If any of those good reasons apply to you, take these four steps to close a credit card the right away.

1. Pay down all other balances first.
Get all your account balances low first. Get them to $0 if you can, so you can stop paying interest entirely. Having low balances across all your cards lessens the impact that closing one account will have on your ratio of debt to available credit. That ratio constitutes about 30% of your FICO score.

Debt utilization formula: Here's an example of the ratio in action. Let's say you have $9,000 in total available credit across three accounts. One card balance is $0, while the other cards have balances of $1,200 and $1,400.

Total debt ÷ total available credit = debt utilization
($1,200 + $1,400) ÷ $9,000 = 29%

A ratio of 29% is good. Financial advisors recommend keeping your ratio under 30%.

Closing an account will shrink your available credit. Say the limit on the empty card is $3,000. If you close it, you drop your available credit from $9,000 to $6,000. Your debt utilization climbs to 43%.

($1,200 + $1,400) ÷ $6,000 = 43%

Before closing any account, you should pay down all the balances. This way, after you close the account, your debt utilization ratio will remain strong because although you shrank your available credit you also shrank your debt.

To continue with the above example, once you've paid down the balances to $1,800 in total, you can close the unused account and still be at 30% debt utilization.

$1,800 ÷ $6,000 = 30%

2. Take advantage of any perks the card owes you.
You might have rewards waiting on the card, like ride-hailing app credits or airline miles. You earned them, so strive to use them before you close the account.
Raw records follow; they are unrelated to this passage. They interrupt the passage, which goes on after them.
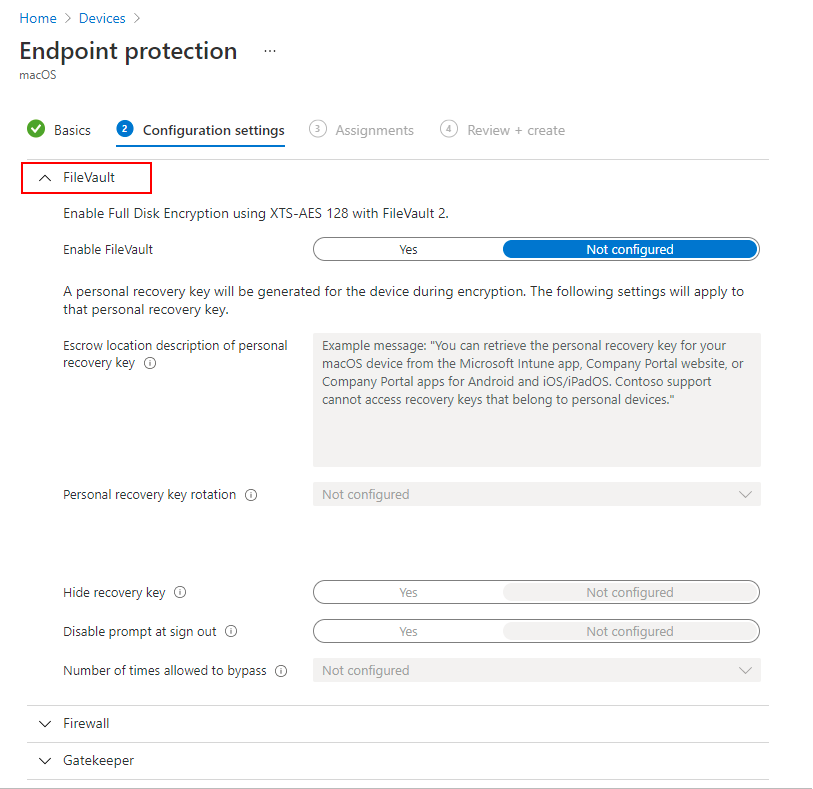Switch to the Assignments tab
The height and width of the screenshot is (789, 813).
point(373,131)
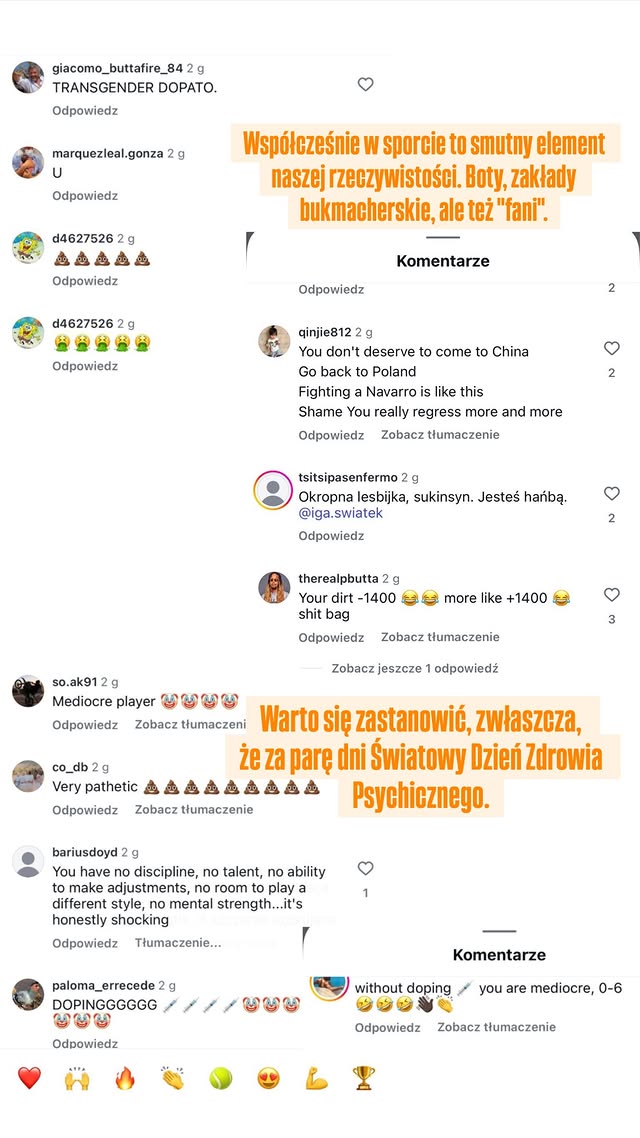The image size is (640, 1138).
Task: Tap the heart on qinjie812's comment
Action: [x=612, y=348]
3. Call the credit card company to cancel, and ask for written confirmation.
Your call might be transferred once or twice, but eventually you'll get connected to someone who can verify that your balance is $0 and then close the account. Ask for written proof that the account is closed (not hibernated, not suspended, but closed). As proof, don't accept an email that only says something like, "It has been a pleasure handling your request today." You want to see the word closed.

4. Check your credit reports over the next 4-6 weeks.
Make sure the account is shown as closed by the cardholder, not that it has a balance of $0 (only an open account can have a balance). Your credit reports should say, "Closed by cardholder."
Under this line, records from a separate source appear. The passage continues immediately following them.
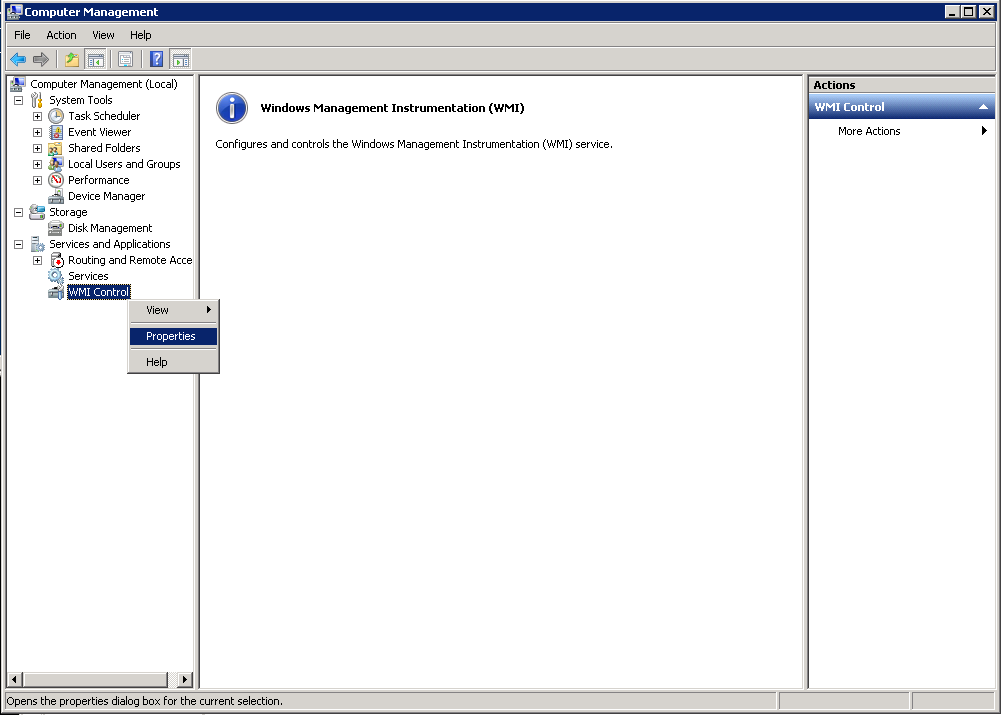Click the Back arrow toolbar icon
1001x715 pixels.
(x=18, y=59)
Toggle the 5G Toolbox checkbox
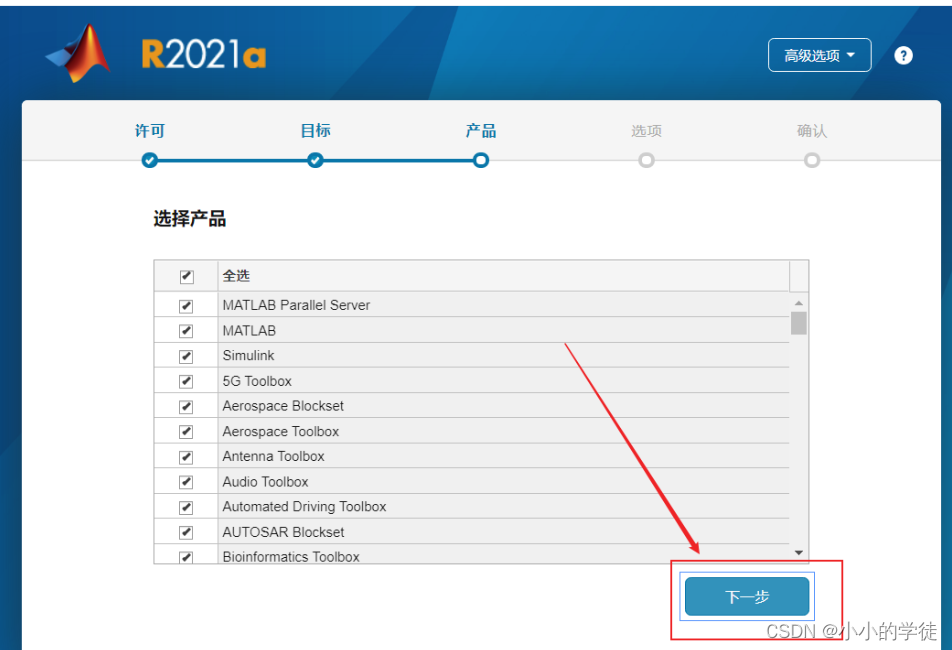 pyautogui.click(x=186, y=381)
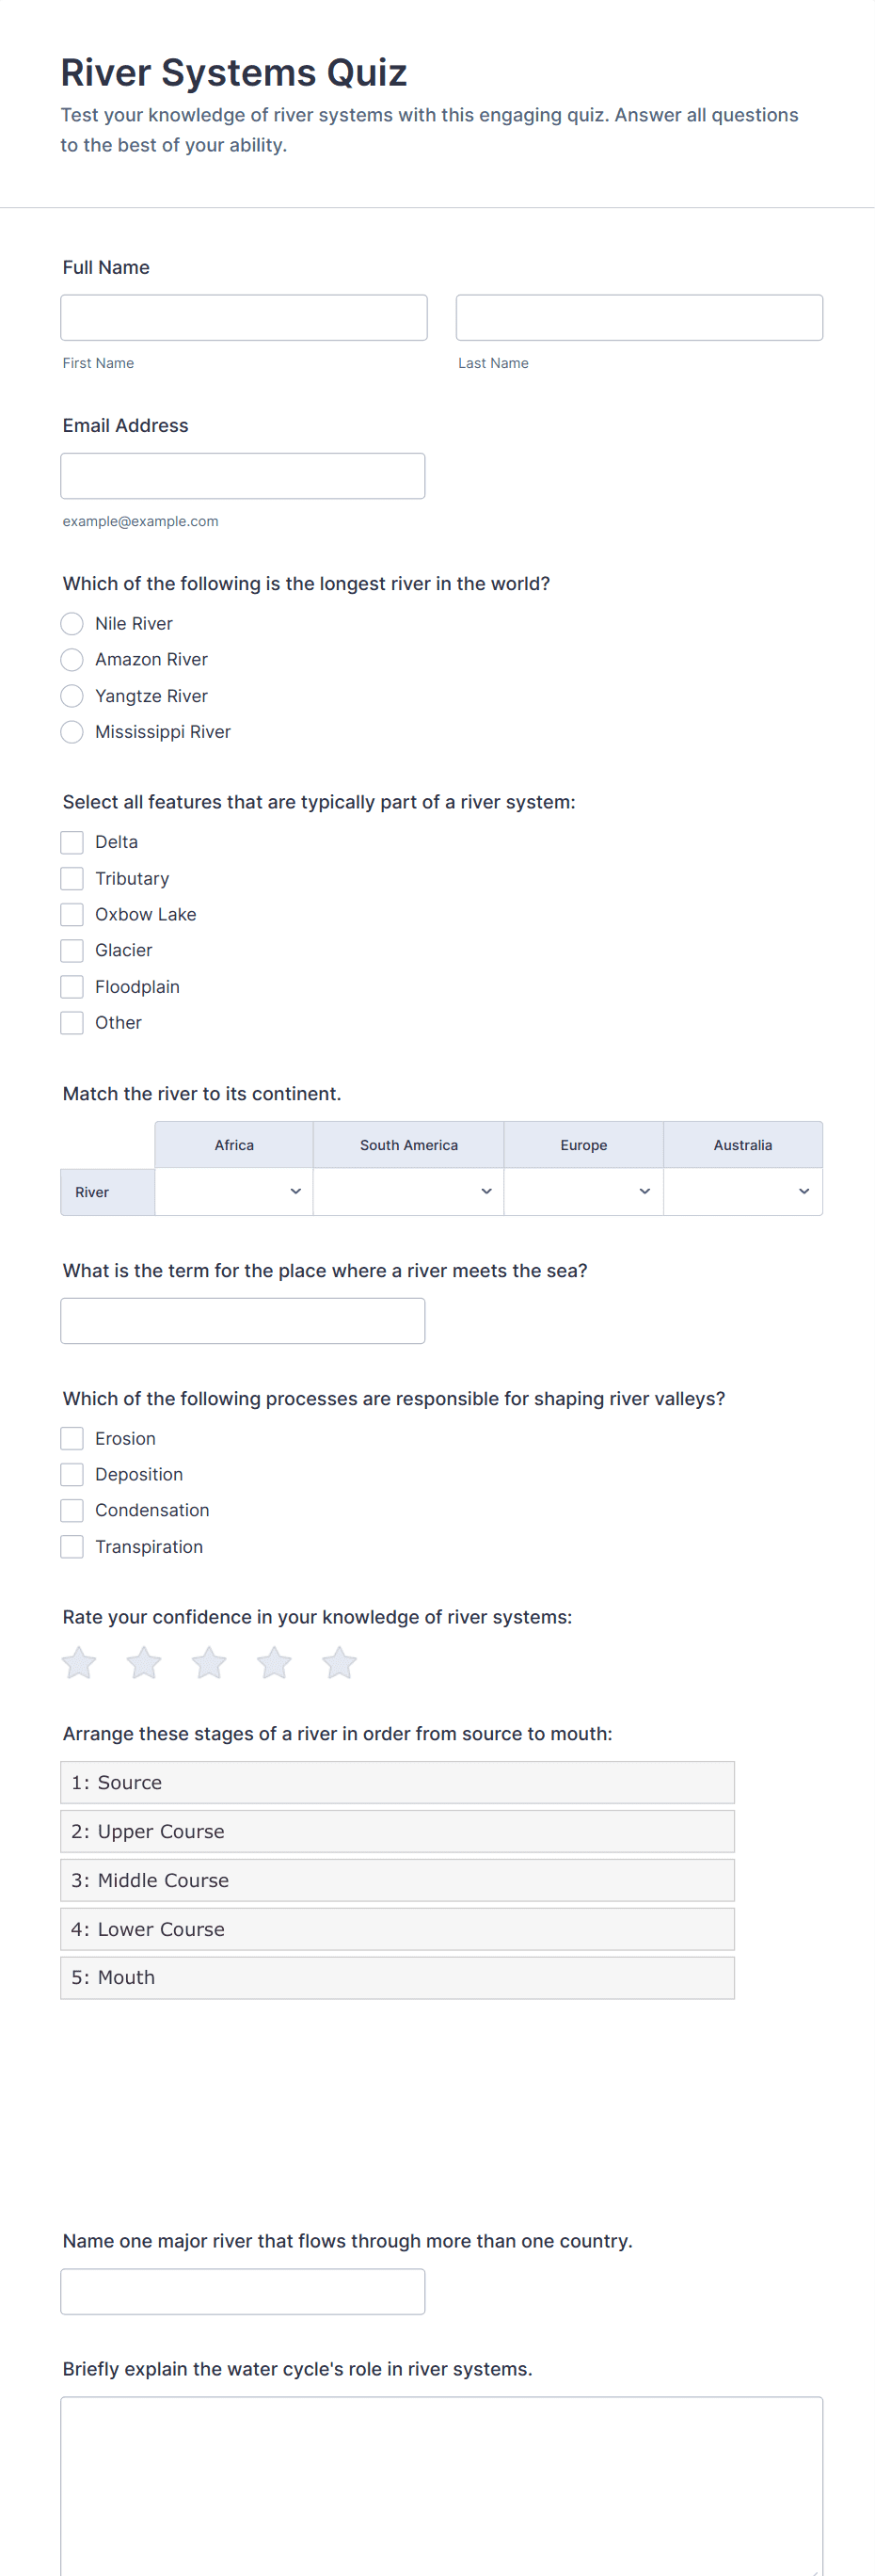This screenshot has height=2576, width=875.
Task: Click the '5: Mouth' ordering item
Action: tap(397, 1978)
The only place for a truly free credit report: Order your free credit reports on the government-backed site annualcreditreport.com, the only site authorized by the FTC to give you free credit reports. Follow that link only; if you try searching the web for free credit reports, you'll get a slew of paid credit-monitoring offers disguised as free reports.

The Card's History Still Follows You

Don't worry that closing a credit card will also close one chapter of your fine credit history. Your responsible use of the card and your unbroken string of on-time payments won't be forgotten. FICO considers the good history of accounts for 10 years after closure.

The flipside of this, of course, is that bad history on a credit card won't go away either after you close it. Thinking that you can shake a bad track record is another wrong reason for closing an account.

Conclusion

Your credit cards matter in a mortgage (or refi) application, but less is not necessarily more. By itself, eliminating a card won't raise your credit score because having fewer cards means less available credit. You want to pay down all balances but not shrink your available credit. There are good reasons to close a credit card account, as we've discussed above, but getting ready to apply for a mortgage or refi is not one of them.